# QUÉ DEBE HACER
Reproduzca literalmente el tramo de la entrevista sobre el tenis y la televisión que va desde "Agg… Me temo" hasta "de la televisión?".

# FRAGMENTO MOSTRADO
________
Se entiende perfectamente bien, no se preocupe.
De todos modos, me gustaría aclarar una cosa. Me siento un poco incómodo hablando en nombre de todos los escritores que he mencionado. No es ésa mi intención. Se trata tan sólo de mi manera de explicar por qué la gente tiende a agruparnos.
Queda claro. Cambiando de tema, ¿por qué le presta tanta atención al tenis en lo que escribe?
¿Cómo?
¿Por qué ocupa tanto espacio el tenis en su obra?
Me temo que la explicación no es demasiado interesante. Es el único deporte del que entiendo algo. Crecí dedicándome al tenis de competición. Sencillamente sé mucho de tenis y lo sigo con más avidez que cualquier otro deporte. Creo que aparte de en un par de ensayos y en La broma infinita no he escrito sobre tenis. De todos modos, las razones por las que el tenis ocupa un lugar tan importante en La broma infinita no son de orden autobiográfico, sino que tienen que ver con la estructura general del libro.
¿Qué quiere decir exactamente?
Agg… Me temo que he caído en mi propia trampa sin darme cuenta… Veamos… Una manera muy sencilla de explicarlo sería hablar de la idea de movimiento, un movimiento constante pero dentro de un conjunto de limitaciones claramente definidas. También guarda relación con la idea de dualidad, con la existencia de un movimiento que opera en dos direcciones, hacia atrás y hacia delante, yendo y viniendo entre dos espacios separados, de tal manera que se crea una forma geométrica…, algo así.
¿Podría hablar de la relación existente entre las posibilidades de la ficción y de la televisión?
Déjeme pensarlo un momento… El ensayo que usted tiene en mente lo escribí a principios de los noventa y no se publicó hasta 1993. Para ser completamente honesto, le diré que hace años que no tengo televisión. A veces veo un poco de televisión cuando voy a casa de algún amigo, pero lo cierto es que hace mucho tiempo que no estoy al tanto de lo que le interesa a la gente. El propósito de mi ensayo sobre la televisión era en gran medida articular las preocupaciones que comparto con algunos de los escritores norteamericanos jóvenes que mencioné antes… No sé cómo podría resumir en unas pocas frases la relación existente entre televisión y ficción en el año 2000. Creo que la respuesta más interesante sería decir que la ficción literaria estadounidense seria mantiene una relación de amor-odio muy complicada con el entretenimiento comercial prevalente en nuestra cultura, lo cual no creo que sea ninguna sorpresa para los europeos. No es sólo una cuestión económica, sino también estética, y también tiene que ver con el hecho de que nos proponemos producir cosas y a veces entretener a la gente, pero también se trata de que somos una generación que creció viendo televisión y entendiéndonos a nosotros mismos como parte de una audiencia de modo que, aparte de decir que estoy seguro de que probablemente sigue habiendo una conexión muy íntima entre los dos medios, creo que con la explosión que suponen las nuevas tecnologías e internet la idea de «entretenimiento interactivo» hace que la relación entre ficción y televisión sea hoy infinitamente más complicada que cuando escribí aquel ensayo.
________
# DATOS EXTRAÍDOS

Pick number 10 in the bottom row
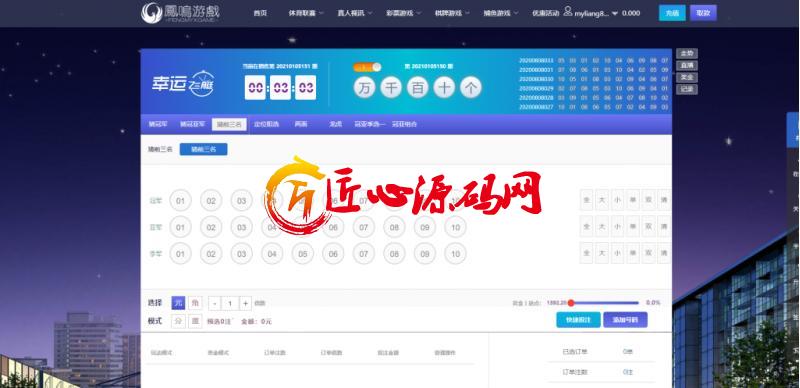Image resolution: width=800 pixels, height=388 pixels. pyautogui.click(x=455, y=254)
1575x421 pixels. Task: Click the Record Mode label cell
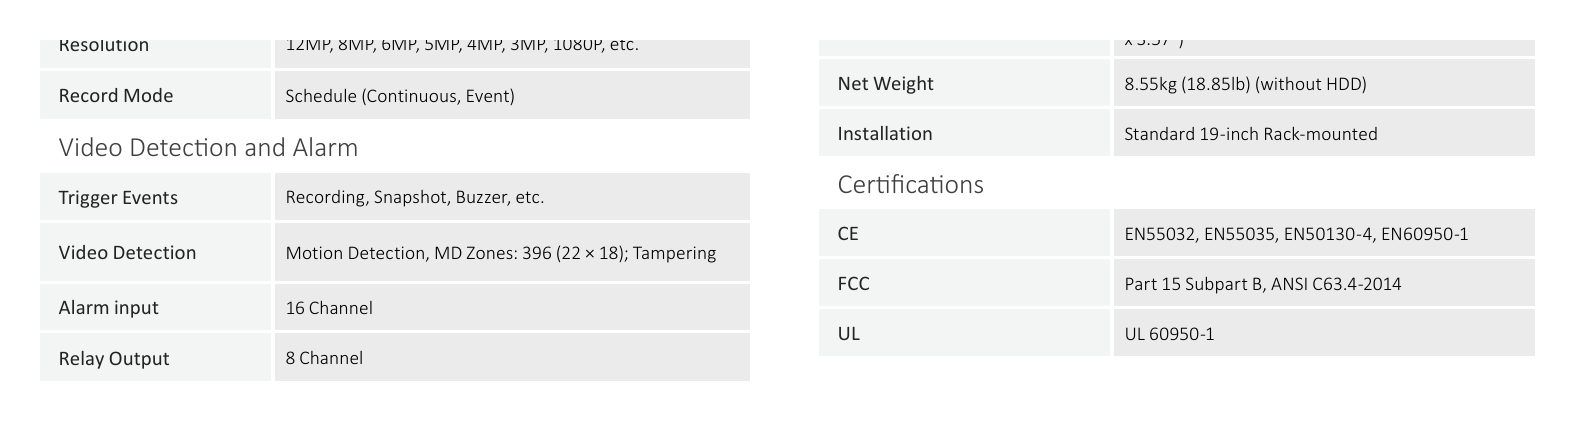[155, 96]
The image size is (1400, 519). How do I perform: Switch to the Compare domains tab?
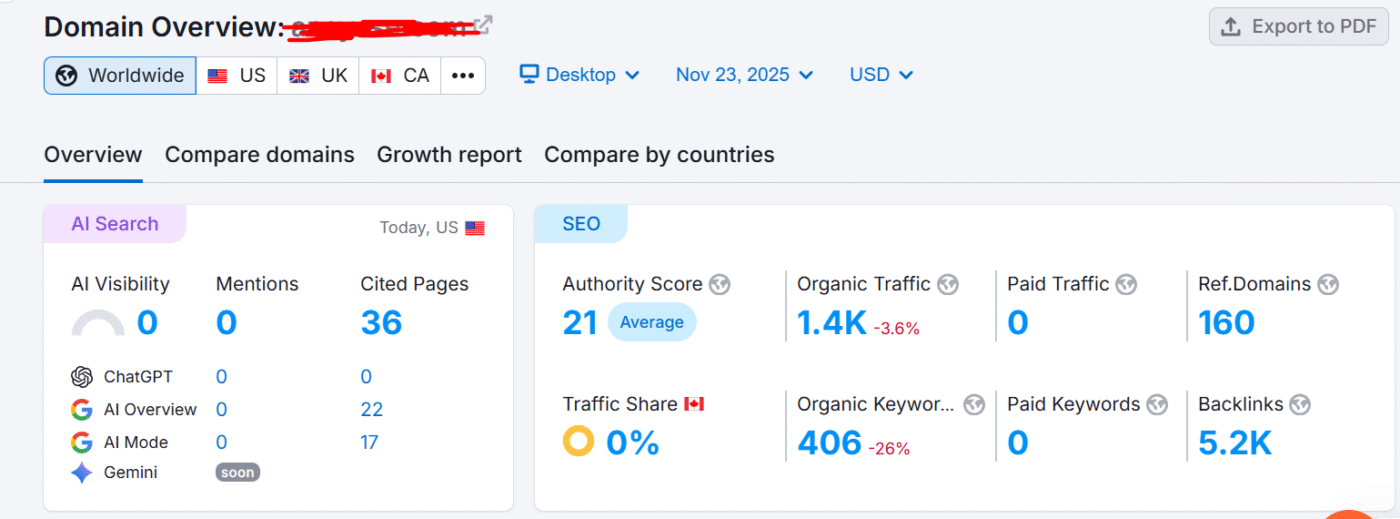click(x=259, y=155)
________
# RESULTADO DEL EJERCICIO
Agg… Me temo que he caído en mi propia trampa sin darme cuenta… Veamos… Una manera muy sencilla de explicarlo sería hablar de la idea de movimiento, un movimiento constante pero dentro de un conjunto de limitaciones claramente definidas. También guarda relación con la idea de dualidad, con la existencia de un movimiento que opera en dos direcciones, hacia atrás y hacia delante, yendo y viniendo entre dos espacios separados, de tal manera que se crea una forma geométrica…, algo así.
¿Podría hablar de la relación existente entre las posibilidades de la ficción y de la televisión?